* _How to complete this task_: What appears from the first line of the data below through the line containing "Valmiera (498, 117)", both included, should be copied exactly, and nothing else.

(Saved entries)
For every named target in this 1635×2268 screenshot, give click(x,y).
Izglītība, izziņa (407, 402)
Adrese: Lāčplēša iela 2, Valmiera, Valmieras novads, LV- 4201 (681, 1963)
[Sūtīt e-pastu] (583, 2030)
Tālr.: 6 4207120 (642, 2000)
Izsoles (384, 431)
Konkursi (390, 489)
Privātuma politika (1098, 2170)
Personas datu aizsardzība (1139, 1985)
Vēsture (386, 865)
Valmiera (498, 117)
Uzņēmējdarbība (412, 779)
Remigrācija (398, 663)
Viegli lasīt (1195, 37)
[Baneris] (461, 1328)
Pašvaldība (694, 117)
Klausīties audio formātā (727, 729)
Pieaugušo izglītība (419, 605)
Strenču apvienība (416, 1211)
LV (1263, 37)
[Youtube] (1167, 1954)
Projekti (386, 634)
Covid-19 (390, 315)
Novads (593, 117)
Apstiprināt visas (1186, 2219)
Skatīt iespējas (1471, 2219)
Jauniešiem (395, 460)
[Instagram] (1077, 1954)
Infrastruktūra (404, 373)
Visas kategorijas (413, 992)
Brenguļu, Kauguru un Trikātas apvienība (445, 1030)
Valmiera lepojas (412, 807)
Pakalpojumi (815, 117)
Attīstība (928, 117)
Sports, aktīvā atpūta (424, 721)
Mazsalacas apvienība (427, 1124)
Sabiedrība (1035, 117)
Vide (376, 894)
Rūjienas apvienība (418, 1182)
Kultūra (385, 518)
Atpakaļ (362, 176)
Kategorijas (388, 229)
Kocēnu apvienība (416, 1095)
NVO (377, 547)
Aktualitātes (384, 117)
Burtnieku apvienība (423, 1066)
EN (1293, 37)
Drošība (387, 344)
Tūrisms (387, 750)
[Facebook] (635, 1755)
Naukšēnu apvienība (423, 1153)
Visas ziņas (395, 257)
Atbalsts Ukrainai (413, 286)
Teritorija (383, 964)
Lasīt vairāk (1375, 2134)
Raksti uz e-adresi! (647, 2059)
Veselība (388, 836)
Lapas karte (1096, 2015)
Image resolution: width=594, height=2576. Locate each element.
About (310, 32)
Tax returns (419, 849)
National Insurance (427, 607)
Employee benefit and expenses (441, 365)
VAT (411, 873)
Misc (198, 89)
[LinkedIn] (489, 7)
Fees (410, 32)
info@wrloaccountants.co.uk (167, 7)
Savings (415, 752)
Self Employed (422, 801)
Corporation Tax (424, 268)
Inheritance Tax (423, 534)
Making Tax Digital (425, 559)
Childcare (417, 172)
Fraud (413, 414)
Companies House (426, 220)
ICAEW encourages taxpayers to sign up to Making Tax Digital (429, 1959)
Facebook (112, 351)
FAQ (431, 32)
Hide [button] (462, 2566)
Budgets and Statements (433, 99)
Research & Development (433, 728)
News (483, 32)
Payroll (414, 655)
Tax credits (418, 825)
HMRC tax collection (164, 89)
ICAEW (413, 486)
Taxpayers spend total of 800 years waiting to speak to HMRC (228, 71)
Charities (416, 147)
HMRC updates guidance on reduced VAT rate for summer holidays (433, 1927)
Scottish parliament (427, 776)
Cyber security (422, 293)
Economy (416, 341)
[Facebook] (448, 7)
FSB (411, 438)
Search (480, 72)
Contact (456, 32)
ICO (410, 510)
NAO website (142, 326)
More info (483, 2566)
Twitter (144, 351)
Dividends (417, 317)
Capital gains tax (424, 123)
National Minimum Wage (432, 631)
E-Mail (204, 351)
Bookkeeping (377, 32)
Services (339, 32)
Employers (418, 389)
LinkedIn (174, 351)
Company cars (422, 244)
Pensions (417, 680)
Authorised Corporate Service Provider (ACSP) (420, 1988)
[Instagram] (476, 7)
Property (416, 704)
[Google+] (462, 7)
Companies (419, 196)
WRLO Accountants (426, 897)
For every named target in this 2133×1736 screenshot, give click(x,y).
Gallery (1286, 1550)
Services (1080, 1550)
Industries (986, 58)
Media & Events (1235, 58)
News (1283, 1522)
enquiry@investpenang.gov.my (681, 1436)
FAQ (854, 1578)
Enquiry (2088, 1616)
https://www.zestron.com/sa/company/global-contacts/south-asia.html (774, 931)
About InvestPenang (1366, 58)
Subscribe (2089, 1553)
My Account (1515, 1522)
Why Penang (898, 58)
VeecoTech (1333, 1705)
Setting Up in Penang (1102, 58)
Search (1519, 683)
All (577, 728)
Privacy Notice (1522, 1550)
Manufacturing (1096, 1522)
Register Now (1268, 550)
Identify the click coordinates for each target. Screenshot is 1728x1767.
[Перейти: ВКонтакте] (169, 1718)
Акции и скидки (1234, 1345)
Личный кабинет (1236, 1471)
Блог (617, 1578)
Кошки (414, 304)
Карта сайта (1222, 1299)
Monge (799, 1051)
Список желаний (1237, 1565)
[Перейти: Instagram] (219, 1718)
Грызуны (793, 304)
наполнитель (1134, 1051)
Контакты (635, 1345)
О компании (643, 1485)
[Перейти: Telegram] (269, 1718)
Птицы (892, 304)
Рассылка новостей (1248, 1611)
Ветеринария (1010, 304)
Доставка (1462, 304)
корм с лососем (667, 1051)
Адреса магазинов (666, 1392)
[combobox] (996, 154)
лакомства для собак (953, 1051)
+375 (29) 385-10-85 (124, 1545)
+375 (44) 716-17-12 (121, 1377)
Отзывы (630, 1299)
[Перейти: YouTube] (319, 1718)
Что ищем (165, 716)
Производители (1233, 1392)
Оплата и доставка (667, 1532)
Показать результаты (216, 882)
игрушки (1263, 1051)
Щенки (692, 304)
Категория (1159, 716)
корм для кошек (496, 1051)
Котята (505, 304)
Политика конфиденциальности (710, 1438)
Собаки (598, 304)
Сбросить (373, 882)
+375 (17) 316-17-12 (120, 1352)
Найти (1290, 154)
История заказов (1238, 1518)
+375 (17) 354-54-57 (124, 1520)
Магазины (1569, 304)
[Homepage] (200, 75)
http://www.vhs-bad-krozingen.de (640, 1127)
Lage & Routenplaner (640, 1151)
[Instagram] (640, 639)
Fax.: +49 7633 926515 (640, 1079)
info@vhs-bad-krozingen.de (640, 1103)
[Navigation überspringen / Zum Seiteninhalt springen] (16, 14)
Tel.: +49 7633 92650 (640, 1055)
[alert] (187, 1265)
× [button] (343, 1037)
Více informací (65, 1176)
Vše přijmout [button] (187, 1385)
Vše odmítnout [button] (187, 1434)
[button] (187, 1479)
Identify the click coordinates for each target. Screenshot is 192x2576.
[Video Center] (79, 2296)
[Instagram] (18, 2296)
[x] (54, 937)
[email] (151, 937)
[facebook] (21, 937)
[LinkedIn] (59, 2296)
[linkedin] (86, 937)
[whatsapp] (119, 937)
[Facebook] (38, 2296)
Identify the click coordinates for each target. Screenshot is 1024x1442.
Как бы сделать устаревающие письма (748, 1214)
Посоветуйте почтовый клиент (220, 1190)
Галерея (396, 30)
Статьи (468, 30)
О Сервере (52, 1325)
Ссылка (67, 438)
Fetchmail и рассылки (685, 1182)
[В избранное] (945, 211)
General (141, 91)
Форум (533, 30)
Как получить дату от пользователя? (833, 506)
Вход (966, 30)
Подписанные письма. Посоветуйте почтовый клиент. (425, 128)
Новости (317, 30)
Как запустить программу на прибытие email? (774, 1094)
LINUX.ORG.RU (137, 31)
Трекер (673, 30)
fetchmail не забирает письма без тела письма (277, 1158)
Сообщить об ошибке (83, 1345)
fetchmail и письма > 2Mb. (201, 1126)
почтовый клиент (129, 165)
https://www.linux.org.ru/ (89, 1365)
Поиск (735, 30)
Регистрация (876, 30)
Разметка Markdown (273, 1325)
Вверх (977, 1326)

* _Task response_:
For every named target in this 1635×2268 screenshot, give click(x,y).
Izglītība, izziņa (407, 402)
Adrese: Lāčplēša iela 2, Valmiera, Valmieras novads, LV- 4201 (681, 1963)
[Sūtīt e-pastu] (583, 2030)
Tālr.: 6 4207120 (642, 2000)
Izsoles (384, 431)
Konkursi (390, 489)
Privātuma politika (1098, 2170)
Personas datu aizsardzība (1139, 1985)
Vēsture (386, 865)
Valmiera (498, 117)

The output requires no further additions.